Stored rows —
──────────

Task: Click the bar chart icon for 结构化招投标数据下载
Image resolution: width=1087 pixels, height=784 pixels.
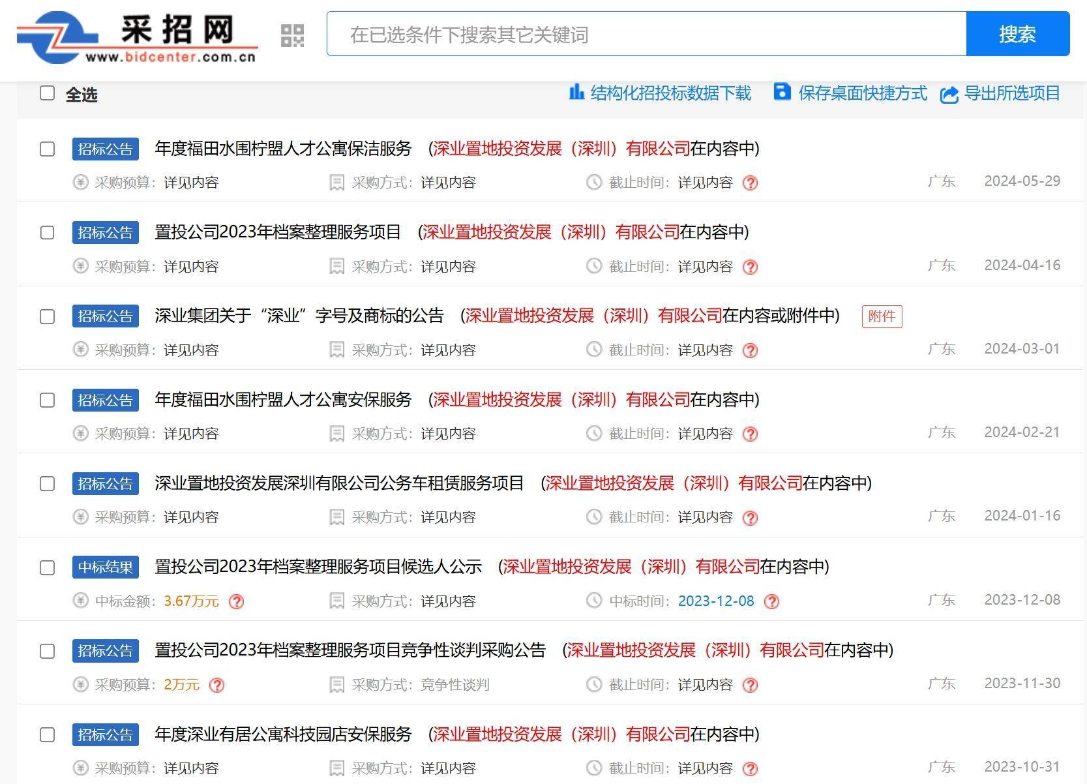Action: pos(576,93)
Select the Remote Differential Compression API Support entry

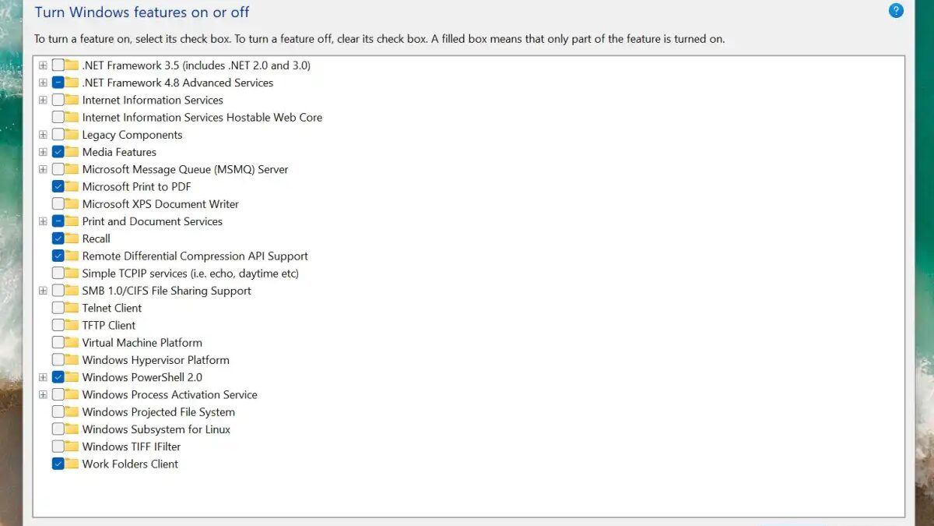(x=195, y=256)
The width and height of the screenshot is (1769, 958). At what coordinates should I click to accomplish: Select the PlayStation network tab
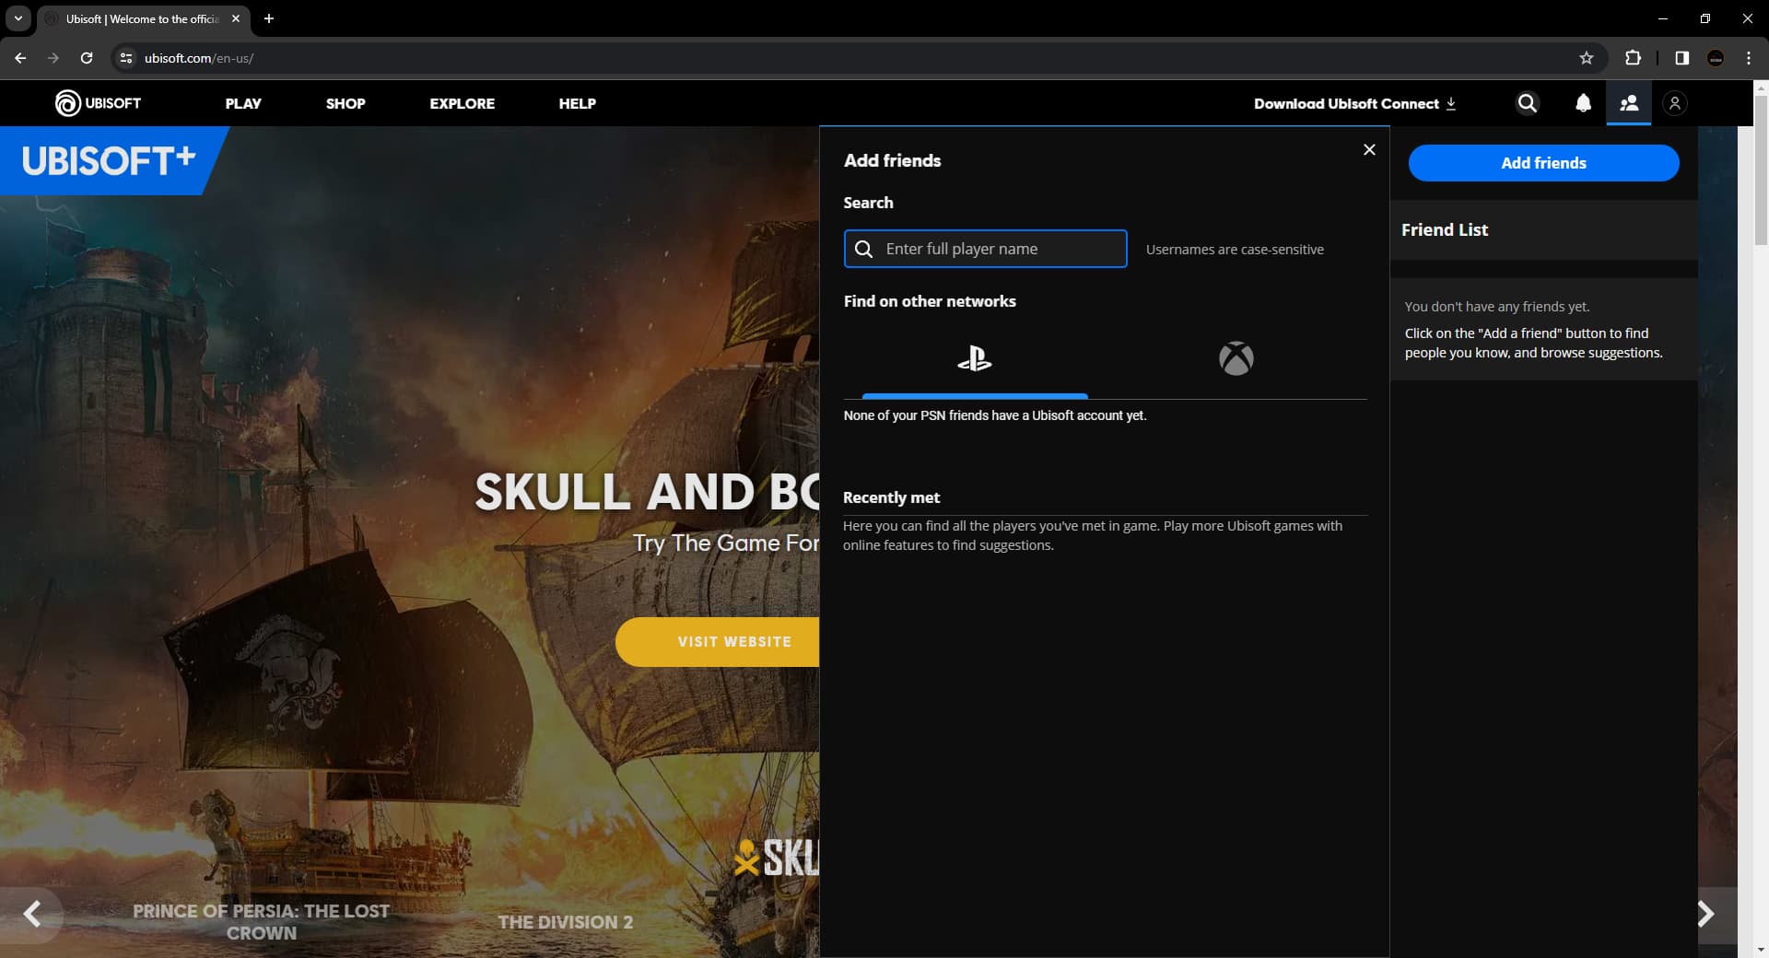click(974, 358)
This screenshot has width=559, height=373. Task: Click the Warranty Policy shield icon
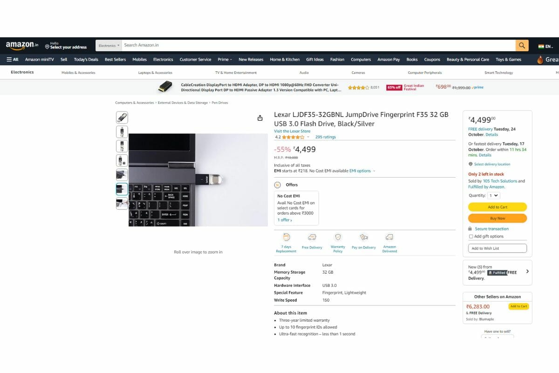[338, 237]
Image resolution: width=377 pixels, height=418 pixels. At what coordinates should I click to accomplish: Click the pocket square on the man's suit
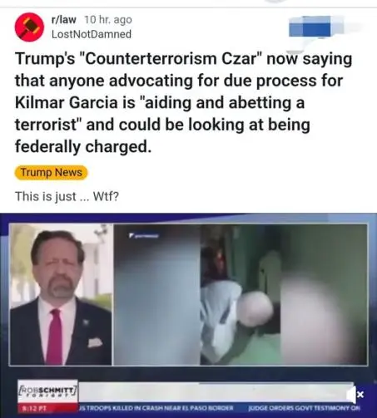[95, 342]
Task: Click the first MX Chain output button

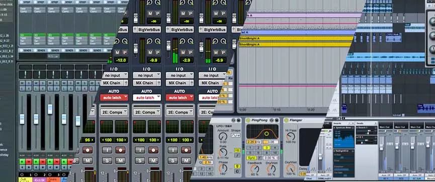Action: tap(114, 83)
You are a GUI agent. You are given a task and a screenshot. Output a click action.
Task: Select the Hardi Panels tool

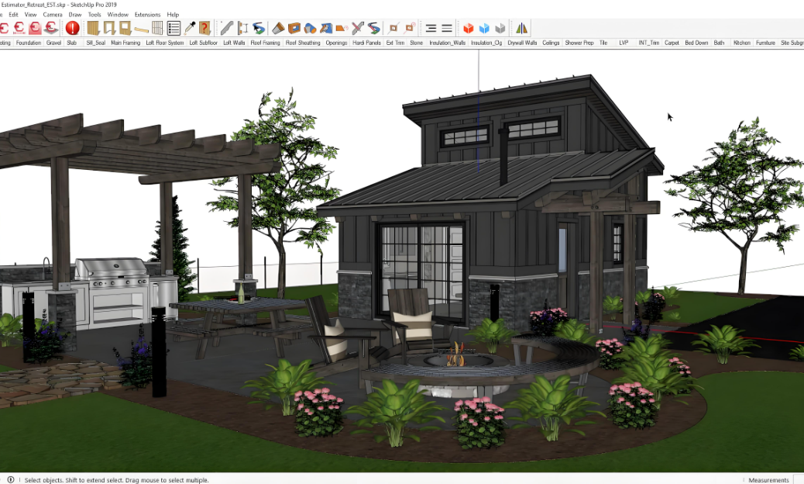tap(366, 43)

──────────

Copy the material word for word, starting at the line that contains "Image resolution: width=377" and stopping after the final line of the material. Leave the pictures out.

Problem solution —
Image resolution: width=377 pixels, height=418 pixels. At what coordinates should I click to accomplish: Click the pocket square on the man's suit
[95, 342]
Task: Click the first MX Chain output button

Action: tap(114, 83)
You are a GUI agent. You are given a task and a screenshot. Output a click action.
Task: Select the Hardi Panels tool

tap(366, 43)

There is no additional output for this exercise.